Rupee falls of 8 week low

The rupee recovered from eight-week lows on Thursday as the dollar fell sharply against major currencies, but its gains were capped by a choppy local sharemarket.

The partially convertible closed at 48.72/73 per dollar, after falling to 49.06, its weakest since May 15, up 0.3 percent from Wednesday's close of 48.88/89. However, the unit is still down 1.7 percent this week.

"Custodial banks were seen selling dollars in the market today and the drop in the dollar index also had an impact on the rupee," Astosh Raina, head of forex trading at HDFC Bank said.

"Think the rupee will touch 49 again tomorrow, unless equities rally a bit. There is Infosys (INFOSYS.BO : 1676.75 -28.95) results tomorrow which would be the key to the direction for stocks and will be watched," he added.

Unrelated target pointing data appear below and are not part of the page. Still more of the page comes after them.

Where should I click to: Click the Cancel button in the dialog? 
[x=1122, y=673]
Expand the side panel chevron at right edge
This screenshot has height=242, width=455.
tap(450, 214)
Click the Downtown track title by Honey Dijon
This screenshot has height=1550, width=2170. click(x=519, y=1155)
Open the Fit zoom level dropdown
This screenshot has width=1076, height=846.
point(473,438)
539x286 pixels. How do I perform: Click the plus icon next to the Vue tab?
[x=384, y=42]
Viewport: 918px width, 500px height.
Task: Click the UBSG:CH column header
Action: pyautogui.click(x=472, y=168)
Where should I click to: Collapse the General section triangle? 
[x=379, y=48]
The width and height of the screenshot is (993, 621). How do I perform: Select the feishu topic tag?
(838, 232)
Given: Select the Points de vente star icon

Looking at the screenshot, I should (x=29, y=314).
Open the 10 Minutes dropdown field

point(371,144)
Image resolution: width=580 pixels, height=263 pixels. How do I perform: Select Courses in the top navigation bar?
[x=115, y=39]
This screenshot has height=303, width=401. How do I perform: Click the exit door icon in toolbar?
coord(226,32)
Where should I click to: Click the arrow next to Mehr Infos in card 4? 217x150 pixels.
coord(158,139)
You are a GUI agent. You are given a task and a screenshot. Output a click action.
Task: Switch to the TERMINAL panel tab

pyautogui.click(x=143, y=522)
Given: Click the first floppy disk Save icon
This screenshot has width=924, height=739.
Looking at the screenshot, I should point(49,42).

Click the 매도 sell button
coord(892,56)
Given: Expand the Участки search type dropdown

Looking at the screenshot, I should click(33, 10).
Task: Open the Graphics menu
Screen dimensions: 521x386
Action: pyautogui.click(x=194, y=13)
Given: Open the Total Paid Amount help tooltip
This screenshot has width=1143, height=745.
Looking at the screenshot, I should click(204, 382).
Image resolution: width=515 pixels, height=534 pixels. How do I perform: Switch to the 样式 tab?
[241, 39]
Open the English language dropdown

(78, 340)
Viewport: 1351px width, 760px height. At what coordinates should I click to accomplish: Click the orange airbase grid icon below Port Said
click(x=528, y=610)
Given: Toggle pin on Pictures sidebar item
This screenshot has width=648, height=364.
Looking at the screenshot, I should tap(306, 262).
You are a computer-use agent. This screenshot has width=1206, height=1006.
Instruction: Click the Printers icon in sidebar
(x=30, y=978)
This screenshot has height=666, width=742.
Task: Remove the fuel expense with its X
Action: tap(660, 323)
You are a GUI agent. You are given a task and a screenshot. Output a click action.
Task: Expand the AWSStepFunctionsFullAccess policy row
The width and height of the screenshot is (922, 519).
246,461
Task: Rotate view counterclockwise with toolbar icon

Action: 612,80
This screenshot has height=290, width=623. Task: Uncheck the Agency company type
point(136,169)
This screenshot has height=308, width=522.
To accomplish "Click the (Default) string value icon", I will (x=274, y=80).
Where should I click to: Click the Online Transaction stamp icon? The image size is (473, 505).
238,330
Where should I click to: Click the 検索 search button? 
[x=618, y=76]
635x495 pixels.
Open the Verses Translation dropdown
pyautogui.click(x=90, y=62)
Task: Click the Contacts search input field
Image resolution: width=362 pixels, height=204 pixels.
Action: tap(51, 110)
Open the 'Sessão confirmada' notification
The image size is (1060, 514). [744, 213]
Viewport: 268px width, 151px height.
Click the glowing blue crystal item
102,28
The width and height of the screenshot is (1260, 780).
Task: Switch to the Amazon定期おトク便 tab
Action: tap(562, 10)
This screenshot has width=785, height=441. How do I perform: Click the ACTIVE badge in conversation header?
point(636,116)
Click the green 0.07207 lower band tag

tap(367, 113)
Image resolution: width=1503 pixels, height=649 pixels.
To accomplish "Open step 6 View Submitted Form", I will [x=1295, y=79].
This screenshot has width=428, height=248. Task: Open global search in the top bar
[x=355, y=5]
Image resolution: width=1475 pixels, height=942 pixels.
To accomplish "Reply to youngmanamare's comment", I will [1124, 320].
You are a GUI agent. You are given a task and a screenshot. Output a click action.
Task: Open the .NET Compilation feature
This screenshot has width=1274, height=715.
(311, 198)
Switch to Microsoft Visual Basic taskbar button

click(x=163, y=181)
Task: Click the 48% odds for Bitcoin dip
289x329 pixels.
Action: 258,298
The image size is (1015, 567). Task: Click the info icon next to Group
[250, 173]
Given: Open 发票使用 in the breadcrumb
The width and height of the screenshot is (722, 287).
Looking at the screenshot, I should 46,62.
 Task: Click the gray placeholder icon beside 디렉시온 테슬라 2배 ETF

The yen and the dollar fell on Thursday, correcting some of the previous session's gains, with a recovery in European stocks helping buoy the euro and perceived higher risk currencies. The index of the dollar's versus six majors was down 0.7 percent.

Indian shares edged down 0.08 percent on Thursday, but trading was choppy as investors awaited direction from quarterly earnings amid doubts about the prospects for a swift global economic recovery and the outlook for fund flows.

Foreigners have bought about $1 billion of stocks so far this month, taking net inflows in 2009 to nearly $6 billion, a key factor in the rupee's rise from its record low of 52.2 in March.

"In our view, the door remains open to a correction of most Asian currencies in the short term because the recent equity market rally may have overestimated the pace of the recovery and underestimated the challenges ahead," economists at Calyon said in a note.

"Still, beyond this correction, we believe that most Asian currencies will resume appreciation," they said.

The global economy is slowly starting to pull out of its deepest recession since World War Two but a recovery will be sluggish and policies need to remain supportive, the International Monetary Fund said on Wednesday.

One-month offshore non-deliverable forward rupee contracts traded in Singapore were quoted at 48.79/89, weaker than the onshore spot rate.

In the currency futures market, the most traded near-month contract on the National Stock Exchange (^NSEI : 4080.95 +2.05) and MCX-SX closed at 48.7875 and 48.79 respectively, with the total traded volume on the two exchanges at about $1.7 billion.